Les romans des Vierges aux rochers et du Feu appartiennent, l’un comme l’autre, à cette période d’affranchissement où, sous le symbolisme du Nord, et le parti pris d’esthète qui faisait songer à une transposition, dans le roman, des manières combinées d’un Gustave Moreau et d’un Puvis de Chavannes, perce le lyrisme originel, ardent, incompressible comme ces flammes de volcan qui, ici et là, continuent de soulever la montagne italienne et de la couronner de flammes. Les règles de la composition, le souci de ménager le lecteur, le désir de se faire exactement comprendre de lui, sont abandonnés.

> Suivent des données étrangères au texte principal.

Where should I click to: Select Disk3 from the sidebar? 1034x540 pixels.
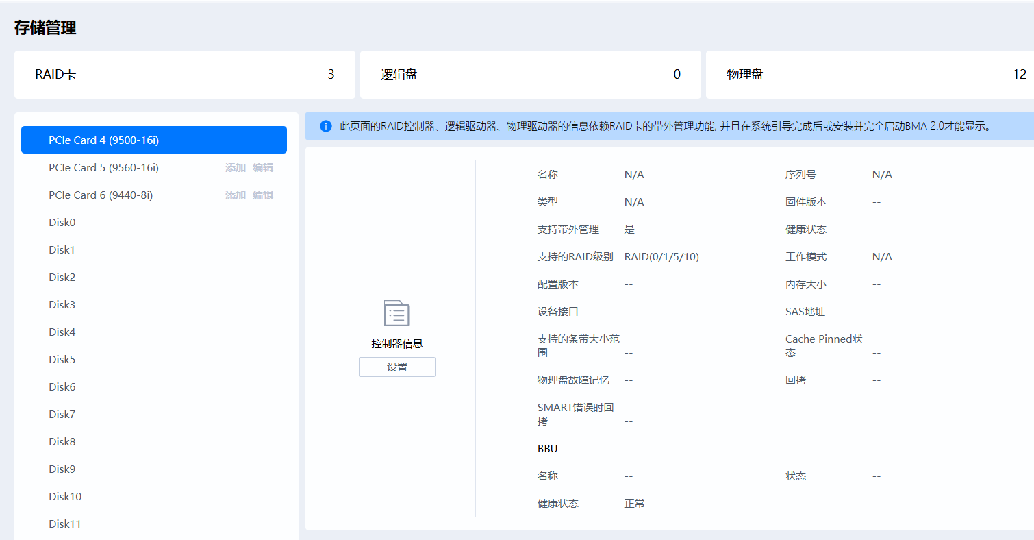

Le romancier déborde d’une passion tout individuelle ; on a le sentiment qu’il en étoufferait s’il ne l’exprimait point. La langue même lui cède, elle ne décrit plus, elle n’analyse plus ; elle reflète des visions, elle bondit en élans d’oraison lyrique. Elle a des trouvailles splendides et des obscurités douloureuses ; elle étonne et elle déconcerte ; elle désole les admirateurs trop équilibrés, de passion moyenne, ceux qui s’étaient flattés d’avoir trouvé dans M. d’Annunzio un fournisseur excellent de la qualité de plaisir qu’ils aiment, moyenne et tempérée comme eux.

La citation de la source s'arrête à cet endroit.